NATION NEWS

Cozier on Cricket – Where WICB heading?
Published on: 12/11/05.

by Tony Cozier

NOT BEFORE TIME, the West Indies Cricket Board (WICB) has set about trying to rectify the financial crisis that has brought it to virtual bankruptcy.

An accumulated deficit of US$15.4 million and a projected loss of US$7 million for the year ending last September 30, were figures enough to trigger flashing red lights and wailing sirens for Ken Gordon when he became the latest president almost five months ago.

As an experienced and acclaimed executive in the highly competitive corporate sector, he would have immediately recognised a desperate situation that needed desperate action.

He established one committee "charged with producing recommendations for cost saving across the widest possible front" and another, what he called "a high-powered team" of three from the Caribbean private sector, to identify new sources of finance, primarily to fund retainer contracts for the leading players.

The report of the former group, headed by Antiguan Enoch Lewis, the former Leeward Islands opener, WICB director and bank executive, has been presented.

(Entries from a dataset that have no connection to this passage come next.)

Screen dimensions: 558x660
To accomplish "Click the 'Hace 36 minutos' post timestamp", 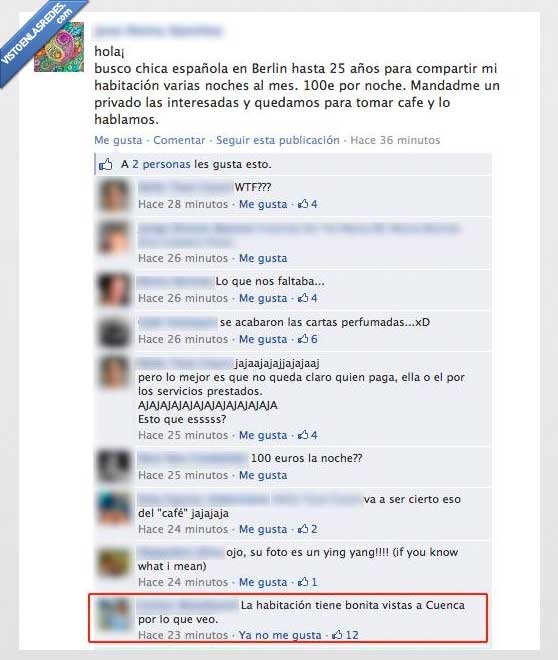I will (x=395, y=140).
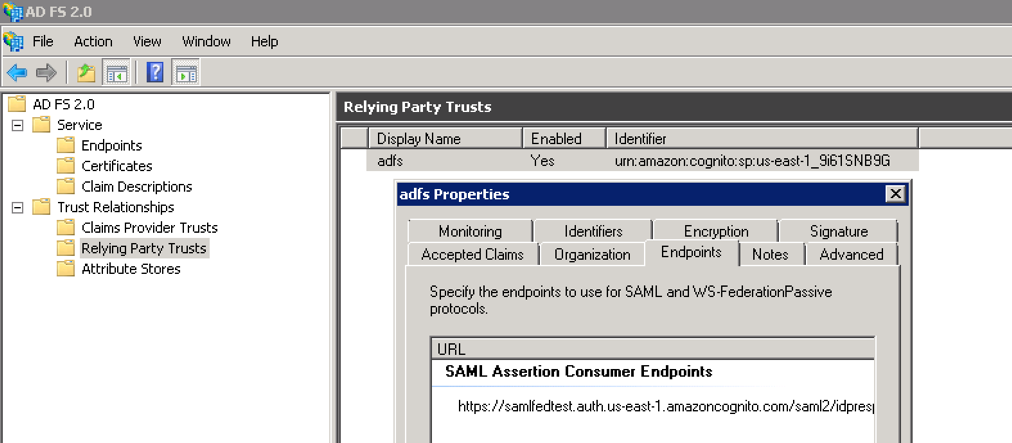Image resolution: width=1012 pixels, height=443 pixels.
Task: Collapse the Trust Relationships tree node
Action: pos(17,207)
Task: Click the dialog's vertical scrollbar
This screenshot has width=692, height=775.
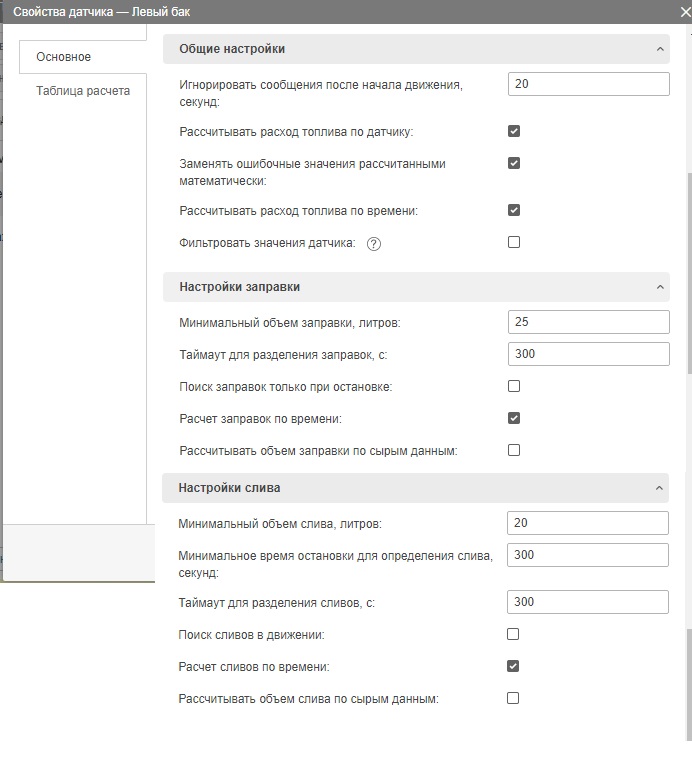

Its recommendations, reported by Editor-in-Chief Harold Hoyte in the WEEKEND NATION just over a week ago, make instructive reading.

While the most devastating effect on the WICB's finances has been created by the International Cricket Council's changed arrangements for reciprocal international tours (Gordon put the loss at US$8 million in the four years since it was implemented), it is clear that administrative costs had spiralled out of control.

Lewis' group advised that savings of US$121 000 could be made by reducing salaries, US$71 000 on cutting back on travel, US$113 000 on tele-communications (fewer regional and international telephone calls mainly), US$218 000 on marketing and public relations and US$213 000 on "third party fees and meetings".

That amounts to US$723 000. It is a whopping figure and the question needs to be asked why not even a financial crisis could alert those in charge of the day-to-day operations to such extravagance.

The two most revealing recommendations of the Lewis report are for a "reduction in per diem allowances, to be brought in line with regional corporate levels" and "a review of credit card usage on a quarterly basis".

In the first instance, it must be asked how the per diem allowances of such an impoverished organisation managed to be more than "regional corporate levels".

In both cases, the references indicate, at best, lax accounting; at worst, abuse of the system. These are areas over which the WICB should have had more control and to which it now has to pay more attention.

In contrast, it has been powerless to prevent the damage caused by the ICC's regulations under what it calls its Future Tours Programme (FTP), adopted four years ago.

Under the system, each full member is obligated to play the other, home and away, in a five-year period.

The idea is principally to ensure that the newer, weaker, full members, Zimbabwe and Bangladesh, are not shunned by the established countries (it was eight years after their elevation to Test status before Australia and the West Indies played Zimbabwe).

Significantly for the West Indies, the previous financial arrangement, which had been determined by negotiations between the boards involved, was changed.

It made the hosts responsible for all the visiting team's internal expenses – travel, accommodation and the like – without committing them to a share of gate receipts, television rights or other revenue.

For the West Indies, it was clearly going to be disastrous as Wes Hall,
in his term as WICB president, kept repeating. It suited everyone else fine and all other nine full ICC members voted for its implementation.

Bangladesh and Zimbabwe were guaranteed tours of Australia and England,
for instance, without having to pull their pockets and, with weak currencies and cheap local costs, made their money on reciprocal tours, Bangladesh was further boosted by the huge crowds that filled their grounds.

For the others, the arrangement was equitable. England kept their sizeable profits from gate receipts, broadcasting rights, sponsorship and the like when Australia toured; and vice-versa. The same was true of India and South Africa and, if less so, of Sri Lanka, Pakistan and New Zealand, they could live with it.

For the West Indies, it was devastating.

Overseas tours had always been the WICB's financial lifeblood. A percentage of the host board's profits was always included in negotiated agreements.

Fellow ICC members understood, if often grudgingly, that constraints of size, both geographical and economic, meant the West Indies could not reciprocate in full.

The arrangement worked so well that, as far back as 1950, the West Indies returned with £30 000 pounds (probably six times that figure at today's value) from that historic tour. In 1963, the figure was £55 000.

In the 1980s, when the West Indies toured Australia five times, they brought back between US$300 000 and US$500 000 each time.

Under the present arrangement, they come back with nothing. The ICC expects them to make their profits from home series, an impractical assumption in a region where high hotel prices during the cricket-cum-tourist season and costly air travel are compounded by small crowds.

It does not help when board officials and operatives are running up high travel costs, occupying five-star hotel rooms, cashing in on the inflated per diems and burning the plastic.

In the recent past, only when England tour with their hordes of supporters are gate takings satisfactory. Only England and India attract sizeable revenue from television rights.

So the West Indies lose on both the swings and the roundabouts. It is the cricketing equivalent of the squeeze being felt by Caribbean sugar and banana producers in the changing environment of globalisation.

Gordon has revealed that the WICB has "reopened discussions about this severe damage" with ICC president Ehsan Mani and chief executive Malcolm Speed and describes their initial responses as "very positive".

In the meantime, the Carib Beer Cup has had to be reduced to one round, the Shell Academy closed, subsidies to member associations withheld and retainer contracts put on hold.

Tony Cozier is the leading cricket writer in the West Indies.